There are a total of 27 states representing nearly every region of the country that have adopted the policies —California (2013, 2010), Colorado (2012), Connecticut (2010), Delaware (2014), Georgia (2015), Hawaii (1998), Indiana (2017), Illinois (2014, 2013), Kentucky (2017), Louisiana (2016), Maryland (2013), Massachusetts (2010), Minnesota (2013, 2009), Missouri (2016), Nebraska (2014), New Jersey (2014), New Mexico (2010), New York (2015), Ohio (2015), Oklahoma (2016), Oregon (2015), Rhode Island (2013), Tennessee (2016), Utah (2017), Vermont (2015, 2016), Virginia (2015), and Wisconsin (2016).
Also, there are hundreds of cities and municipalities, such as Philadelphia, Los Angeles and San Francisco, that have similar existing or pending* laws on the books.
There are 9 states (HI, IL, MA, MN, NJ, OR*, RI, CT & VT) that have restricted private employers from asking conviction history questions on job applications. This Act also compliments and references the existing state statute NY Article 23-A, which requires employers to, among other things, directly link criminal history to the position sought through an individualized assessment.
Notably, the Fair Chance Act will now require covered employers to “Ban the Box” during the application and interview process.
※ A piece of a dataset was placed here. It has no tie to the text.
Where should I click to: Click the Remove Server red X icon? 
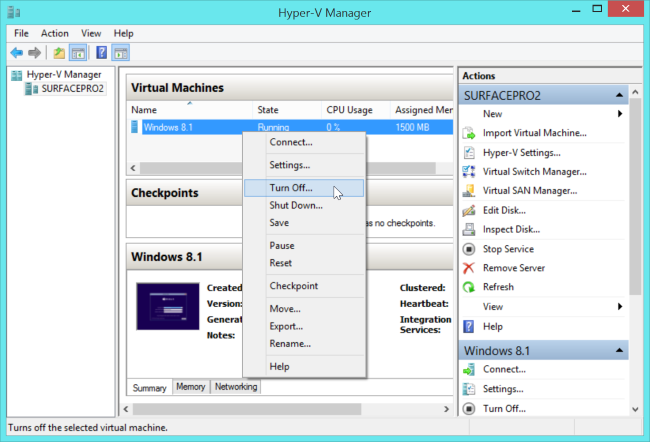pyautogui.click(x=469, y=268)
Specifically, NYC states that no employer can make an inquiry or ask an applicant about criminal history until the employer “has extended a conditional offer of employment to the applicant”. Covered employers will also be required to eliminate any job advertisements indicating that criminal history will bar employment.
Also of note, the Act requires employers to perform an Article 23-A analysis referred to as the Fair Chance Act Notice of any history received, and upon making an adverse decision, provide a candidate with that analysis as well as the employer’s reasons for taking any adverse action. Additionally, the position is to be held open for a reasonable period of time (3 days minimum) to give the candidate time to respond.
Will this provide individuals that have prior criminal history a “foot in the door” opportunity that they may otherwise not have received? That remains to be seen. One thing is certain, employers of all sizes need to continually review and evaluate their hiring practices to ensure they are meeting the ever-changing compliance landscape.